Functions in <tcol>

This table lists the valid values for the fun attribute in a <tcol> element and indicates which of those functions require a second column (via the weight attribute).

Value Description Requires 2nd column
cnt Number of records
Note: As of version 10.19, it is no longer necessary to specify the source attribute when fun="cnt".
ucnt Number of unique values

Use ucnt when the table is not segmented by the column you are counting. If the table is not segmented by the column you are counting, and speed is more important than exact precision, use aucnt.

ucnte Number of unique values (segmented column only)

If the table is segmented by the column to be counted, use ucnte instead of ucnt for a faster approach to unique counting. If the table is not segmented by the counted column, the ucnte results will be incorrect. Use ucnt instead.

aucnt Approximate number of unique values

Uses the hyper-log-log algorithm and results in a floating point value.

Note: Use aucnt instead of ucnt when the table is not segmented by the column you are counting and speed is more important than exact precision. While this function can be used for small tables, it is generally used to compute the approximate number of distinct values in a column with an extremely large number of uniques (cardinalities in the several hundred million or more). aucnt is slower than ucnt for cardinalities fewer than 100 million.

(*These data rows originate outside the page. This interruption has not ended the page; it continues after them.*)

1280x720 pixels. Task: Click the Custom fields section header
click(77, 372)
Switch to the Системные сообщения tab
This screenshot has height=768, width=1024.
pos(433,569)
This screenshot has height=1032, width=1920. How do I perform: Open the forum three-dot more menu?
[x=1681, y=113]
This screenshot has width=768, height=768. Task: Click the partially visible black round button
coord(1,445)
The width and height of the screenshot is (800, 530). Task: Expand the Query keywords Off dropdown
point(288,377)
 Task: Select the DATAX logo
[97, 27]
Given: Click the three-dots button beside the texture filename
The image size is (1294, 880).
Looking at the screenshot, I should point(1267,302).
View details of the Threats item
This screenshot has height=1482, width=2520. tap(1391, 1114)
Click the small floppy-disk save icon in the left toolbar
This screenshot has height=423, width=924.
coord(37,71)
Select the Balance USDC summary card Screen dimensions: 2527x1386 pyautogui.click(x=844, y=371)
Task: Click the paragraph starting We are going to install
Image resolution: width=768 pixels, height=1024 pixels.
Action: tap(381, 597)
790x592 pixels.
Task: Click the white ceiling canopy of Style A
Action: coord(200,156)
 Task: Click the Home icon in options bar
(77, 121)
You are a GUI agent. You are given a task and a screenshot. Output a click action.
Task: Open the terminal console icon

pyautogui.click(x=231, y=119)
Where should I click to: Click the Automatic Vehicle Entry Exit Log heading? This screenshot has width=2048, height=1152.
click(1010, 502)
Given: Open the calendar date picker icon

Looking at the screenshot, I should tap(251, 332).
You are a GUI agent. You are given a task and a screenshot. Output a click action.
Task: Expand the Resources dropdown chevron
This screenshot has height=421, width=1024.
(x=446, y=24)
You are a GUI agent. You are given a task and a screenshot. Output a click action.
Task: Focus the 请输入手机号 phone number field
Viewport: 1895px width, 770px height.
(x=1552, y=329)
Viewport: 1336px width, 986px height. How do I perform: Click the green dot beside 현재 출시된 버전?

(Available as of version 10.38)

wucnt The weighted number of unique values
Note: When computing the weighted number of unique values in tabular data, it is possible that some unique values have more than one entry and therefore have more than one weight. wucnt is computed by taking the average weight for each unique value and then adding the averages together.

(Available as of version 13.33)

sum Sum
avg Average
Note: avg yields the same result as mean.
wavg Weighted average
hi Highest value
lo Lowest value
first First value
last Last value
std Population standard deviation
std_s Sample standard deviation (divide by n-1 instead of n, where n is the number of rows)
var Population variance
var_s Sample variance (divide by n-1 instead of n, where n is the number of rows)
wstd Weighted standard deviation
wvar Weighted variance
ssqr Sum of squares
rho Correlation
cov Covariance
sumwd Dot product
valcnt Number of valid values
Note: valcnt yields the same result as ssize.
nacnt Number of NA values
wcnt Number of valid pairs
wnacnt Number of NA pairs
mean Sample mean value
Note: mean yields the same result as avg.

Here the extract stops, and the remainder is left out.